Browne went on to explain how a shared society plays a role in his life. He said that he tries his hardest to live his life with the goal of treating everyone equally. By doing this, he believes that he can create a sense of a shared society.

“In the back of my mind I am constantly thinking about how to better our chances of reaching the point of a shared society and what ways we can achieve this,” Browne said.

The audience at the event sitting down for Shabbat dinner. Lilly Sibel/Mitzpeh.

In the next section of the panel, Epstein turned the topic to the idea of a grassroots discussion. He asked panelists what good grassroots dialogue looks like. Dr. Sahar Khamis, an associate professor in the Department of Communication at this university, discussed a “golden triangle.” In this “golden triangle,” there are three different types of actions that can contribute to a civilized discussion of the conflict.

Grassroots activism is the first part of this triangle. This idea states that people have lost faith in politicians, on both sides of the Israeli-Palestinian controversy. Dr. Khamis said that citizens of Israel and Palestine are not happy with the way the conflict has been handled, and therefore politicians need to work from the bottom up to better the way they handle this conflict.

The next part of the triangle is social media. In the 21st century, Khamis said, social media plays a large role in almost everyone’s life, and students should use that to their advantage.

The third part of the triangle Khamis talked about is youth mobilization. She said that the youth are our future, so we should invest as much as possible into young people.

Bar Galin, an Israeli native who works as the Israel fellow at American University, said that politicians should be “directly seeking out what the citizens of Israel and Palestine want and need, because this conflict that affects them directly”. He added, “Change needs to come from within Palestine and Israel in order for the Israeli-Palestinian conflict to be resolved”.

For the final part of the panel, Epstein asked panelists how students and anyone invested in the conflict can take action.

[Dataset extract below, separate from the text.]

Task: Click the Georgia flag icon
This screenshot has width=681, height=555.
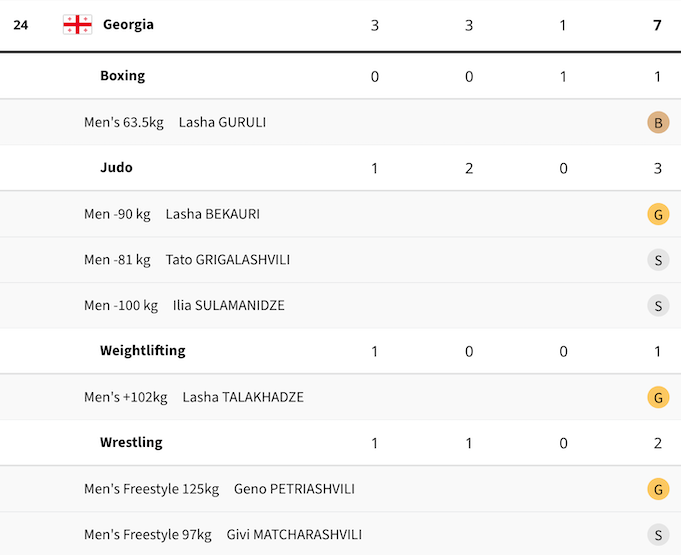Action: point(77,25)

Bashir said that students at this university have so much at their disposal, so it is an ideal time for a student to take part in creating a solution for this issue.

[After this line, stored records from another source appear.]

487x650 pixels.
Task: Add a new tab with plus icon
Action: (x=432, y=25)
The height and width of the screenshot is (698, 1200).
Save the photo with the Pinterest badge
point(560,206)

Khamis said that students need to connect with people outside of their own bubble so they can understand all opinions regarding the conflict. She added, “For peace to happen, people have to believe in peace.”

Yadlin spoke next, and she emphasized becoming educated on the subject by reading. She said that reading about people who have different opinions and becoming more comfortable with those ideas can teach patience and understanding.

Galin explained that people in this conflict should not be fighting against something, rather fighting for something. “The importance of peace, as well as brotherhood and sisterhood, should be a priority in coming up with a solution to this issue,” he said.

Following the final topic of the panel, freshman biology major Sari Brusso was asked if the Israeli-Palestinian conflict was an important issue for her, and if so, how she would implement taking action into her own life.

Brusso explained that before attending college, she went to a Jewish private school where she learned about Israeli advocacy. Israeli advocacy is important regarding this matter as many are uneducated on the Israeli side of this conflict. This topic prepared her and her classmates to fight for Israel on this matter.

Brusso said she tries her hardest to take action by “consistently learning more about this conflict in my everyday life and trying to seek perspectives from all sides.”